The history of financial reform in Australia
Since the 1980s, Australia has been recognised as a leader in its reform of the financial services industry. In May 1996, the Treasurer, Peter Costello, announced the Financial System Inquiry. This eventually led to the Financial Services Regulations (FSR) we have today. So, why was it necessary to introduce these reforms and how did they come about?
In May 1996, the Treasurer, Peter Costello, announced an inquiry into the Australian financial system. That inquiry, which would become known as the Wallis Report, would hand down its findings in April 1997.
The Wallis Report proposed that Australia’s financial system needed some fundamental changes in order to make it more efficient and effective. Some of its recommendations included:
- That a Corporations and Financial Services Commission (CFSC) be formed to provide Commonwealth regulation of corporations, financial markets and consumer protection.
- The Australian Securities Commission be disbanded, with its responsibilities going to the CFSC.
- The establishment of a single prudential regulator, responsible for the whole of the financial sector.
- The relinquishing by the Reserve Bank of Australia (RBA) of bank supervision, to be handed over to the new prudential regulator, and
- The Trade Practices Act to continue to apply to the financial industry.
In December 1997, the Federal Government announced the Corporate Law Economic Reform Program (CLERP) to review the key regulations affecting Australian business and investment. Later, a discussion paper titled Financial Markets and Investment Products; Proposals for Reform: Paper No. 6 (CLERP 6), would become known as Financial Services Reform (FSR).
Financial Services Reform
The recommendations handed down in the 1997 Wallis Report eventually led to the Financial Services Reform Act (2001). Legislation in the FSRA (2001) replaced a raft of regulations from different acts such as the Corporations Law and the Insurance (Agents and Brokers) Act 1984. The legislation aimed to build competitive neutrality, cost-effectiveness, accountability, transparency, and flexibility into the Australian financial industry. Another notable outcome of FSRA (2001) was the establishment of a single licensing regime.
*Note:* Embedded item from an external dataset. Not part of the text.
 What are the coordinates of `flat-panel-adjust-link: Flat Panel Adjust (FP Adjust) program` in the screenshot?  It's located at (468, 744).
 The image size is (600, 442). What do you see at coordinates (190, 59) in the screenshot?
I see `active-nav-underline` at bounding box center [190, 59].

Why was Financial Services Reform necessary?
Financial Services Reform was required within the Australian financial industry in order to promote:
- consumers’ confidence in financial products and services
- honesty and professionalism by those providing financial services
- informed choice by consumers, and
- legislative certainty for the financial services industry.
Responsibilities under FSR
Under FSR, the Australian Prudential Regulation Authority (APRA) became responsible for the prudential supervision of banks, credit unions and building societies. APRA also holds responsibility for general insurance, superannuation and friendly societies.
The Australian Securities and Investments Commission (ASIC) became responsible for market integrity and consumer protection within the financial industry. ASIC also issues guidelines on the laws it is responsible for upholding and monitors compliance by providers of financial products and services.
Licensing within the financial services industry
FSR applies to all individuals, trustees and companies providing financial products and services in Australia. In order to provide a financial product, or provide advice on a financial product, an individual, trustee or company must either have an Australian Financial Services Licence, or be the representative of a licensee.
As there is now a single licensing system, a single licence covers all financial services with authorisation provided for specific products and services that the holder is accredited to provide.